We perform a set of checks the place we rerun the top-to-end pipeline for different subsets of our knowledge - where every subset contains specific sorts of galaxies (red/blue, faint/bright and so on.) or accommodates objects measured in regions of the sky with better/worse image quality (adjustments in seeing, airmass, interstellar extinction etc.) - and Wood Ranger brand shears present that our cosmology constraints are strong throughout such subsets. This paper is structured as follows. In Section 2, we briefly describe the DECADE shape catalog, and in Section 3, we present the cosmology model used within the DECADE cosmic shear venture. In Section 4, Wood Ranger brand shears we outline the completely different elements required for parameter inference, including our analytic covariance matrix.

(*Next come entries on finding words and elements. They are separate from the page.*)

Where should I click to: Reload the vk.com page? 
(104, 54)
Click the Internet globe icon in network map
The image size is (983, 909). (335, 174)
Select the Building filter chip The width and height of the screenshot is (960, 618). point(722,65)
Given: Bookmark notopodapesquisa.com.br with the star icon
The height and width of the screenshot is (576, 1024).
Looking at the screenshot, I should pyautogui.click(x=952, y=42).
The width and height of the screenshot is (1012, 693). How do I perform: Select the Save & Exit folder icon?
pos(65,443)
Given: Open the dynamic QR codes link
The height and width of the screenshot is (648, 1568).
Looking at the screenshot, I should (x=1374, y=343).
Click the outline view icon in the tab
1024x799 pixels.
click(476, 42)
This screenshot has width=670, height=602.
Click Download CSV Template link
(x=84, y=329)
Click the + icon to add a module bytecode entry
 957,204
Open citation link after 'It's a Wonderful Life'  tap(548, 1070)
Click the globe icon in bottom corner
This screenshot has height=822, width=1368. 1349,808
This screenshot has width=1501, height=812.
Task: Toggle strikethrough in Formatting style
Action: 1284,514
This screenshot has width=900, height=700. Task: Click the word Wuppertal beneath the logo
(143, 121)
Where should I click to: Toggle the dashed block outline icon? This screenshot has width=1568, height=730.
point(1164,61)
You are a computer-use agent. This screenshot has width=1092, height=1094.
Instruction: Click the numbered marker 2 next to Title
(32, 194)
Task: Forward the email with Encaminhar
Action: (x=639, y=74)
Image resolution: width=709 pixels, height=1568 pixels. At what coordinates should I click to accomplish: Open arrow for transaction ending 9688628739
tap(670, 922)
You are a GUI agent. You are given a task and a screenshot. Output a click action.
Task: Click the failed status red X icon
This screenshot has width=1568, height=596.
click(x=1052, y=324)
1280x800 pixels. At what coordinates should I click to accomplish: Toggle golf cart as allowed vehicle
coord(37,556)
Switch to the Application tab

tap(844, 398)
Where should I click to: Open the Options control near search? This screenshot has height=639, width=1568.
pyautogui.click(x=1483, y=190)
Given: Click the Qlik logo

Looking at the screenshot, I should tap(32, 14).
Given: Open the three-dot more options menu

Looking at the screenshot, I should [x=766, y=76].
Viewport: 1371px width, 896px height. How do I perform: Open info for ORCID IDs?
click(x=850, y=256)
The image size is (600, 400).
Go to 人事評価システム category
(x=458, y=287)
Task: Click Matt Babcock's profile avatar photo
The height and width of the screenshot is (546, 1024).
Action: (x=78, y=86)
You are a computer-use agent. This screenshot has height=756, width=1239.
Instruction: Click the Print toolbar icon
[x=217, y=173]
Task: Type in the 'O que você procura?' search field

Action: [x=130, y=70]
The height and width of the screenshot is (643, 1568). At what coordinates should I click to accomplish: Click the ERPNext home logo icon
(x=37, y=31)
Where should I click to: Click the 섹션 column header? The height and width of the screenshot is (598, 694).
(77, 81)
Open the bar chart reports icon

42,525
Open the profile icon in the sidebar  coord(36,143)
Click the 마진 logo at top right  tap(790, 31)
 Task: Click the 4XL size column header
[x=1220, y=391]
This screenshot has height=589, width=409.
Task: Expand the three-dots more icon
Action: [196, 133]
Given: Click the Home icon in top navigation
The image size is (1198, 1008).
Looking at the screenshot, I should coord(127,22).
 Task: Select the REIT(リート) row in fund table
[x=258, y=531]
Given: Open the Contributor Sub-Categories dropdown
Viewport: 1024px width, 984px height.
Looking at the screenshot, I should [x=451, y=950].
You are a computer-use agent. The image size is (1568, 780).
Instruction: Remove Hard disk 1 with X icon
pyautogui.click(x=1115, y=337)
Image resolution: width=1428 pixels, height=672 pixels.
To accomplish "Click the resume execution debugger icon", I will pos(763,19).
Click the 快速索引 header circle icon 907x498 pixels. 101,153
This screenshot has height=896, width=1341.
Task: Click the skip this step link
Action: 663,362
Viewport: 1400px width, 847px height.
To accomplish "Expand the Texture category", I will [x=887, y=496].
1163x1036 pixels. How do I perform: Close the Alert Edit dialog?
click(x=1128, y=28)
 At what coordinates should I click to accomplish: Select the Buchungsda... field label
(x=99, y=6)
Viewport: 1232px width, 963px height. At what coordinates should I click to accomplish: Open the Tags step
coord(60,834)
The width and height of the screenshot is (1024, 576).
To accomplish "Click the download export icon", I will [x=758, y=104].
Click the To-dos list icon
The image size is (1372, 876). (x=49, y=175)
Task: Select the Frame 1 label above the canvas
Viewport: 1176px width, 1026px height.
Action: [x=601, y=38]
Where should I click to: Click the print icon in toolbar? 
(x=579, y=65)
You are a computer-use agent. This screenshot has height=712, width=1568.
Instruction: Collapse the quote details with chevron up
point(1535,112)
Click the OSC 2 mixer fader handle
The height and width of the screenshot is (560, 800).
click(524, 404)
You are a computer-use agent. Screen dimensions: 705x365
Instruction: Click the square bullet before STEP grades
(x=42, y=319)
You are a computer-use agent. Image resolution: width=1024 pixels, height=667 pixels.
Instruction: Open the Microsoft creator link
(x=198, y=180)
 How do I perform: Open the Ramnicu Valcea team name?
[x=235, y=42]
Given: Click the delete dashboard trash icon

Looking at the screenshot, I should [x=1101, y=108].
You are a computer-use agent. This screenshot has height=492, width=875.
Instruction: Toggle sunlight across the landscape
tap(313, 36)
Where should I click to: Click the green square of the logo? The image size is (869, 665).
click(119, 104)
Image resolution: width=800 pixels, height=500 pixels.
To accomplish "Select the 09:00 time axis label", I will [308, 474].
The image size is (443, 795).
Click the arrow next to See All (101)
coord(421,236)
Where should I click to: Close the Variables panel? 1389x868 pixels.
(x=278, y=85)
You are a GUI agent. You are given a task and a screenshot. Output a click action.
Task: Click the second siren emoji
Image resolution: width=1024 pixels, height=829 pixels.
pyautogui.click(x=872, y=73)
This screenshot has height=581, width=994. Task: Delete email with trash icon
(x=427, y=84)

In Section 5, we verify the robustness of our constraints throughout modeling alternative in simulated information vectors. Section 6 details our assessments on the sensitivity of our parameter constraints to spatial inhomoegenity and to completely different selections of the supply galaxy catalog. The catalog is launched in Paper I, alongside a set of null-assessments and shear calibrations made using image simulations of the survey data.